Published March 13, 2013
With interest rates low, refinancing your home could save you a bundle. However, navigating the refinancing market can be a bit tricky. If you want to get the best rates, here’s five common mistakes to avoid.
Know Your Home Value
Housing prices have declined quite a bit over the last five years, and while they have begun to rebound somewhat, many homeowners still have an unrealistic idea of what their homes are worth. If you go into a refinance thinking your home still commands top dollar, you might be shocked to find that a lender doesn’t place such a high price tag on it, which means you won’t get nearly the deal you hoped for. So make sure to research home prices in your neighborhood before visiting a lender.
Know Your Credit Score
Before you even start the refinancing process, make sure you know what sort of shape your credit is in. If your credit rating has taken a beating in the last few years, you could waste a lot of time on the refinancing process only to get an offer that’s actually worse than what you currently have, or simply be rejected outright by lenders. If your credit rating is decent, but not great, there are some things you can do to improve it in the months before you refinance. Don’t make any large purchases, like a new car. Pay down your credit cards and don’t take on any new ones. You can also check your credit report for errors, like debts that you have already paid off. Removing these mistakes will help get your finances in shape.

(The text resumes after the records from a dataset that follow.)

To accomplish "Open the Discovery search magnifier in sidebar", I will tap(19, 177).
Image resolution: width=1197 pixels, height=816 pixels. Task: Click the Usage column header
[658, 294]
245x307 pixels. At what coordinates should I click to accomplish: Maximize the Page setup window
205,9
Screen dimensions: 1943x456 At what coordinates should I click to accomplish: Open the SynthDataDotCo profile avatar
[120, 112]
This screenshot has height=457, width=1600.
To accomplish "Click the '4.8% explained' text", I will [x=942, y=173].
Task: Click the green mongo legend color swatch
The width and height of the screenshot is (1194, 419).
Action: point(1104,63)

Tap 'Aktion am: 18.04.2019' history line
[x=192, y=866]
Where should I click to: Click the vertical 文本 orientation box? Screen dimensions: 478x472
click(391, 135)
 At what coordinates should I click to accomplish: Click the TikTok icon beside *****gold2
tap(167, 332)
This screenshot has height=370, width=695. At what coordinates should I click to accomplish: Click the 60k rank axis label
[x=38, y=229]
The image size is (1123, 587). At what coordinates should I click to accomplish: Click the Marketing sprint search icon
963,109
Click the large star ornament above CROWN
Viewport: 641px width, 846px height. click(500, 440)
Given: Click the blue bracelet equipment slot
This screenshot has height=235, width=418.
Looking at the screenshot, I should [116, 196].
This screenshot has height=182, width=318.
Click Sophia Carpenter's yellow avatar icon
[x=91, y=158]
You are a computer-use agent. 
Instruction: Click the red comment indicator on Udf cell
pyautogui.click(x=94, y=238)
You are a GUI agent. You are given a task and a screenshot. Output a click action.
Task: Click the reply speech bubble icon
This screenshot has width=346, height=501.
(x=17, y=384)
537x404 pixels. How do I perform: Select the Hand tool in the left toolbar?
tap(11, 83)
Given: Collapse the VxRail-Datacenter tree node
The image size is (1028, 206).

Interest Rate Isn’t Everything
There are many components to a home loan, and the interest rate is only one of them. Lowering your monthly payments may seem important, but refinancing might not be worth it if the new loan has restrictive terms, such as high penalties for late or early payments. Additionally, a new lender might want to get you on the hook for a 20- or 30-year loan, even if you only have a few years left on your current mortgage. Sure this will lower your monthly payment, but you’ll end up spending a lot more on interest over the life of the loan. So make sure to consider all the factors before you sign on the dotted line.
While many lenders will sell you on the low interest rates, they often downplay the cost of the refinancing itself. Between the legal fees, the home appraisal, the credit checks and other closing costs, you could be out thousands of dollars. Forking over the money to cover these costs makes sense if you can shave hundreds off of your monthly payments, but a refinance probably won’t be worth it if you’re lowering your rate by, say, half a percent. Figure out how long it will take to break even -- for the total monthly savings to be more than the closing costs -- and then decide whether you can live with that. And while there are lenders that promise refinancing deals with no closing costs, these often come with higher interest rates and strings attached so be wary of anyone offering a free lunch.
While you can often get a better upfront interest rate with an adjustable rate mortgage -- or ARM -- these rates can quickly and sharply shoot up, making one of these loans a pretty big gamble. ARMs aren’t always a bad idea -- for instance, a military family that expects to move around on a regular basis can benefit from the lower interest rate and be out before the rate increase kicks in. But if you plan on staying put in your home for a while, skip the ARM and just try to lock in a decent fixed-rate mortgage -- especially now that the rates are so low. You’ll save much more in the long run.